Skip Nav

D&C: Dilation and Curettage Procedure

Exactly What to Expect During a Dilation and Curettage

d and c procedure, woman sitting in hospital gown

Since Roe v. Wade, the landmark decision that protected a woman's right to choose to have an abortion, was overturned in 2022, there have been many conversations surrounding concerns related to abortion access and what options are still available in the US.

One point that has been brought to light is that abortion access doesn't just affect people who simply don't want to have a child. The overturning of Roe v. Wade, and its former protections, also impacts those needing life-saving procedures to protect themselves if a pregnancy is not viable, like in the case of an ectopic pregnancy.

One such procedure is known as a dilation and curettage, or D&C, which removes tissue from the uterus, in order to treat certain conditions or typically in the case of someone experiencing a miscarriage or terminating a pregnancy.

What Is a D&C?

A D&C is a surgical procedure typically performed under sedation. During the procedure, a provider will use a scraping technique with a surgical tool called a curette to scrape tissue out of the uterus, says Asima Ahmad, MD, a board-certified obstetrician-gynecologist, reproductive endocrinologist and co-founder and chief medical officer of Carrot, a global fertility care platform.
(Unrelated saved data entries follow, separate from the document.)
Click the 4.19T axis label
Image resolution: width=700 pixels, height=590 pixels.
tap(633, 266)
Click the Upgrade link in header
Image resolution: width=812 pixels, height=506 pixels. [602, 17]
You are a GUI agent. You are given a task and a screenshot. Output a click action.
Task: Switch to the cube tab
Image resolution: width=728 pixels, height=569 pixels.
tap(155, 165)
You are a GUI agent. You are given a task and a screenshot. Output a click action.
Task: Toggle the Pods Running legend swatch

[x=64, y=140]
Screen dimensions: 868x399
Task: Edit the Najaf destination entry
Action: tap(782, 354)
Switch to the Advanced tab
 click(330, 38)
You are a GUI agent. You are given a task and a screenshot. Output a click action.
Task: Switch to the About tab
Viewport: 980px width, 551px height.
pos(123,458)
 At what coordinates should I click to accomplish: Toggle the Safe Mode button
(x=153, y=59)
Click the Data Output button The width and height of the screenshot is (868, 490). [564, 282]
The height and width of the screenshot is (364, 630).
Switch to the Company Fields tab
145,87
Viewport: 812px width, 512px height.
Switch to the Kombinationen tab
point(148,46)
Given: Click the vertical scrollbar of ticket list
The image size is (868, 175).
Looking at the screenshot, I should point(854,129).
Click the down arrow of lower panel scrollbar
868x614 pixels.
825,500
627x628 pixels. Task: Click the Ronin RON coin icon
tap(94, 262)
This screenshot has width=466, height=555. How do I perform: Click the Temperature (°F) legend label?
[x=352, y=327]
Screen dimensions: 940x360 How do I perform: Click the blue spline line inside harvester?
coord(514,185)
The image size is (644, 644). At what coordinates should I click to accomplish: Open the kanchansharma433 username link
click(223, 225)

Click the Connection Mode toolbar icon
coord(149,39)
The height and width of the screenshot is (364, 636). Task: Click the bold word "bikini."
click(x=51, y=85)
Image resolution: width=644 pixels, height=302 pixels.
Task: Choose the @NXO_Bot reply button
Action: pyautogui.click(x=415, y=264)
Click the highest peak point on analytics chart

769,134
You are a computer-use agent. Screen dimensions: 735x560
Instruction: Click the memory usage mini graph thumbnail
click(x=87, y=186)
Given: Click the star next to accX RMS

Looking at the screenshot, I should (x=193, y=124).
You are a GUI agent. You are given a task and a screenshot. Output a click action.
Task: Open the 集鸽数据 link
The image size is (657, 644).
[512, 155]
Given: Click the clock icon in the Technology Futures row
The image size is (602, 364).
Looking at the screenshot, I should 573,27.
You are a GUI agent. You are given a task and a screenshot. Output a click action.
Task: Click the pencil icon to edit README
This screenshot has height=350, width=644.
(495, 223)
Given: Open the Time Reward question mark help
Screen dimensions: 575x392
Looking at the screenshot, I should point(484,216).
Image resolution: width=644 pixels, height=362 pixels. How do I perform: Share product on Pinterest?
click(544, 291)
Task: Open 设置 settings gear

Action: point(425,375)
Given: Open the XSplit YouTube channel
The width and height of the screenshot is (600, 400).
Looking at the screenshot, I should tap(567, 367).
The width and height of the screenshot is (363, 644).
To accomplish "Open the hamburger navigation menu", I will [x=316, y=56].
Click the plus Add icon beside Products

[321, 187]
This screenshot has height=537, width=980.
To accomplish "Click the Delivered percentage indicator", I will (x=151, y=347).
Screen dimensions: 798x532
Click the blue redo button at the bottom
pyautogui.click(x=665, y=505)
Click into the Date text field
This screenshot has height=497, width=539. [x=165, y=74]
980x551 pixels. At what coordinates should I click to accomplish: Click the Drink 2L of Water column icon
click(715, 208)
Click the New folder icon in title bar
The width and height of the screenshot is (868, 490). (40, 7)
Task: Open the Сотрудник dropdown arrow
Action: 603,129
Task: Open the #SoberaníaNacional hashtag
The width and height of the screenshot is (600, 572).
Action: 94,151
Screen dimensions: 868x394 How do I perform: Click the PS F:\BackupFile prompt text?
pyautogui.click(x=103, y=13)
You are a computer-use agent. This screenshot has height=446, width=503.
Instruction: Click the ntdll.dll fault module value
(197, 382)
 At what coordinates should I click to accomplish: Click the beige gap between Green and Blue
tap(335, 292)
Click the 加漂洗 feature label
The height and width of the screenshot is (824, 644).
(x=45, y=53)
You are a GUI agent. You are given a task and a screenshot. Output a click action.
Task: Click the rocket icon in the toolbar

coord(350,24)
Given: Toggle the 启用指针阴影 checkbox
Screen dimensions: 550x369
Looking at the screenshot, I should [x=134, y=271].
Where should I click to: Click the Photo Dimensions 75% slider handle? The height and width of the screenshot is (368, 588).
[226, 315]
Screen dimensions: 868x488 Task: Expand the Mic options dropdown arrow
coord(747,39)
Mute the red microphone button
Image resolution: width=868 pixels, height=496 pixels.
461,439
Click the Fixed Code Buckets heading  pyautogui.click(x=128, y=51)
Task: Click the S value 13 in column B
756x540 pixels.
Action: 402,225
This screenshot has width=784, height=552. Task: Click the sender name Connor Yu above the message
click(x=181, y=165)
According to Dr. Ahmad, a D&C can be used in the following instances:

  • First-trimester pregnancy (for example, for treatment of a miscarriage)
  • Management of endometrial polyps, retained placenta, or other uterine abnormalities
  • To collect tissue to determine the cause of symptoms such as dysfunctional uterine bleeding

What Happens During a D&C?

According to Mayo Clinic, your doctor may prepare you for a D&C by dilating your cervix a few hours or even a day before the procedure. The purpose of doing this is to help your cervix open gradually to be able to efficiently perform the procedure. Your doctor may do this by prescribing you misoprostol (also known by the brand name Cytotec), which can be taken orally or vaginally to help soften the cervix. Your doctor may also attempt to promote dilation by inserting a thin rod into your cervix, which will expand as it absorbs cervical fluid, which will cause the cervix to open.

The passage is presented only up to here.